Negli anni ottanta ho praticato intensamente la psicoterapia, poi lasciata per l’insegnamento, ed ho constatato quanto alta sia l’incidenza dell’aborto in casi di nevrosi. A volte la concomitanza abortiva era quasi una costante.
Ricordo spesso nei miei racconti il caso del blocco del braccio sinistro di una signora che avevo aiutato anni prima per problemi d’ansia. Questa mi aveva richiamato perché soffriva di un blocco al braccio sinistro, resistente ad ogni terapia del caso. Analizzando con l’elettromiografo l’attivazione del braccio in riposo, riscontravo una tensione dieci volte più intensa dell’altro braccio. Al che mi ero impegnato ad istruirla a rilassare il braccio in oggetto. Dopo varie sedute qualcosa migliorava, ma non secondo le mie aspettative. Conversando affabilmente fra un esercizio e l’altro, improvvisamente la signora si ricordava di aver l’anno prima abortito su insistenza del proprio ginecologo e marito, in seguito a cure per una gravidanza scambiata per menopausa. Allora le chiedevo se si ricordasse con quale seno iniziasse per il passato ad allattare il figlio che ora era già grandicello. Avendo ricevuta la risposta d’essere il sinistro, le facevo notare che il braccio bloccato era proprio quello. La constatazione provocava immediatamente il gesto di portare le mani ai capelli ed un pianto dirotto. La signora aveva immediatamente realizzato esservi un qualche rapporto fra il suo braccio sinistro teso e l’aborto. Quello che seguì non fu più l’insistere sul rilassamento del braccio, ma il percorso di elaborazione della perdita d’un figlio non nato.

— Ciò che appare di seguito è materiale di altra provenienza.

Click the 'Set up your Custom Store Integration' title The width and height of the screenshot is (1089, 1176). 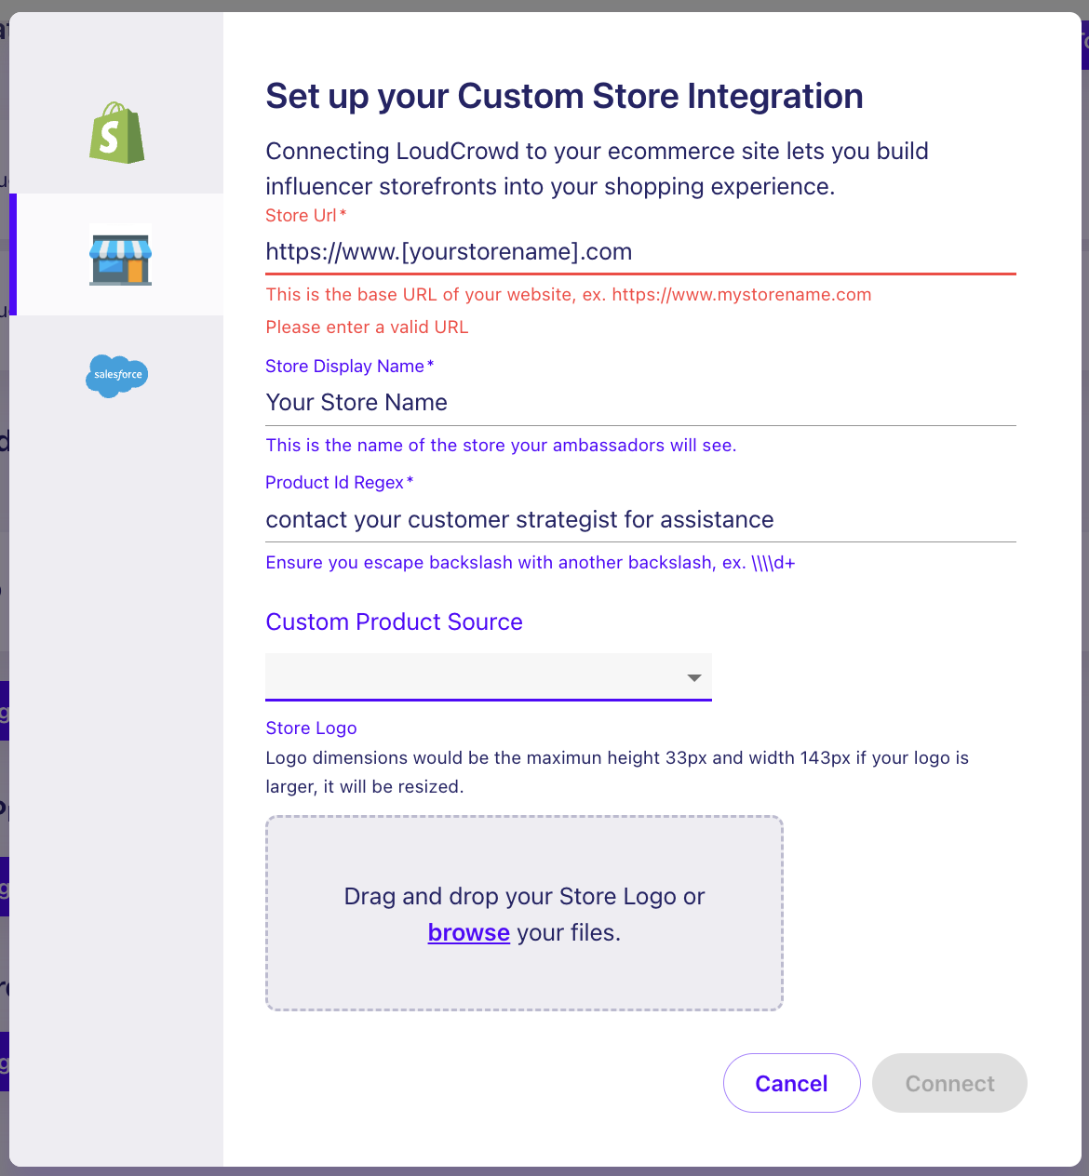point(565,96)
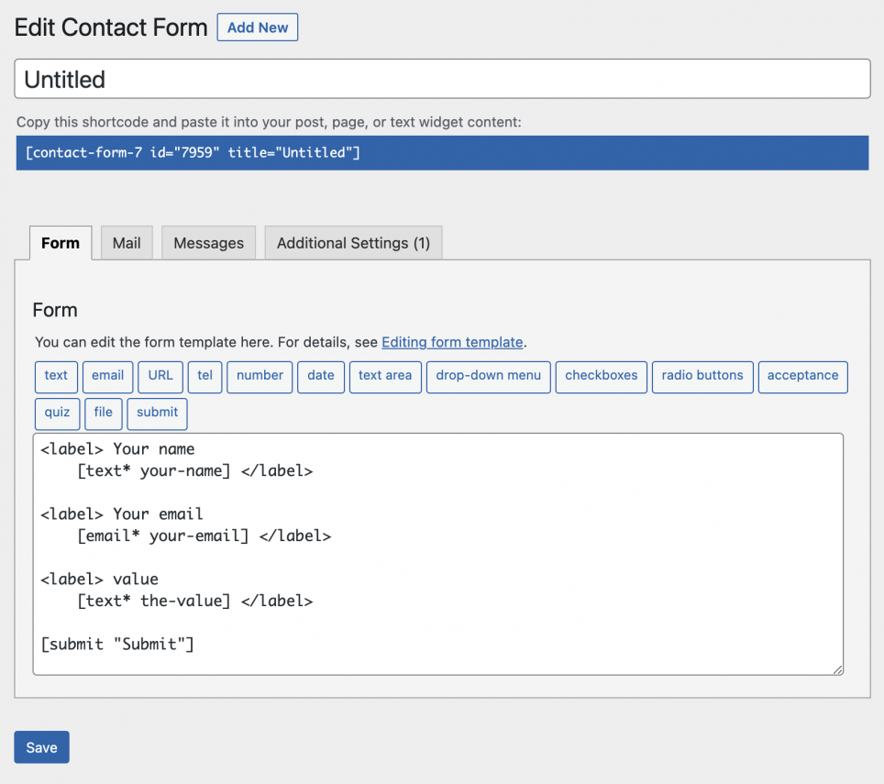Insert a radio buttons tag
The height and width of the screenshot is (784, 884).
coord(702,377)
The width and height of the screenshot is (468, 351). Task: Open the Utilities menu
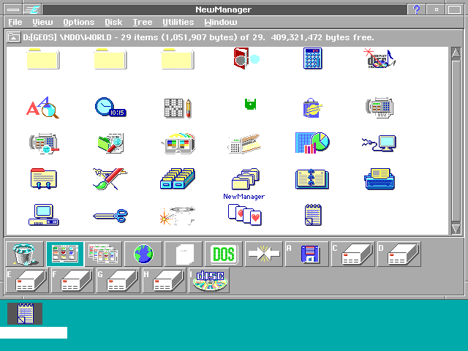(178, 23)
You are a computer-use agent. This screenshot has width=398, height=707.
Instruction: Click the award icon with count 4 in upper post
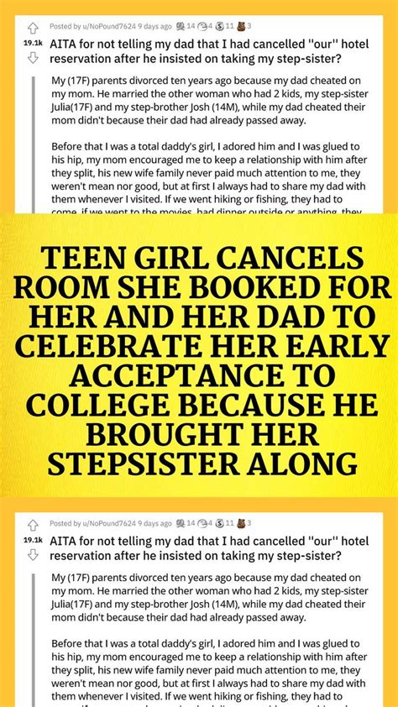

Nella mia attività di ascolto nelle scuole superiori (Sportello dell’Ascolto) ho poi notato un’altra forma di “aborto”, se così si può chiamare. Spesso in occasione di crisi adolescenziale acuta, mi sono imbattuto nei “nati per sbaglio”. Ci sono genitori che hanno, in casi di gravidanza indesiderata portata a termine, l’infelice idea di raccontare ai figli che “non li aspettavano, ma che poi avevano deciso di tenerli”. Si dimenticano, o peggio non sanno, che ogni essere umano ha il diritto di sentirsi nato da un atto d’amore. Tali informazioni diventano devastanti nei momenti cruciali di passaggio della vita. Far sentire un figlio “nato per sbaglio” è già una forma psicologica di aborto ed è amore risparmiargli questa sofferenza.

Per concludere e senza indulgere a giudizi di sorta nei riguardi delle donne che abortiscono, amo ripetere che nella quotidiana lotta tra la vita e la morte, ogni “non nato” è una sconfitta della vita, ed ogni “nato in più” è la vittoria dell’amore.

Il Prof. Carluccio Bonesso, laureato in Pedagogia, indirizzo psicopedagogico (studi presso l’Università Cattolica di Milano e l’Università di Genova), è specializzato in Analisi e modificazione del comportamento, e grafologia. Ha praticato negli anni ottanta la psicoterapia ad indirizzo comportamentale. È stato insegnante nella scuola primaria e poi docente di scienze sociali e filosofia nelle scuole superiori. Attualmente si occupa di formazione professionale e di educazione emozionale.
Ha pubblicato Per forza o per amore? (2002) ed è coautore con M. Cervi di Emozioni per crescere (2008).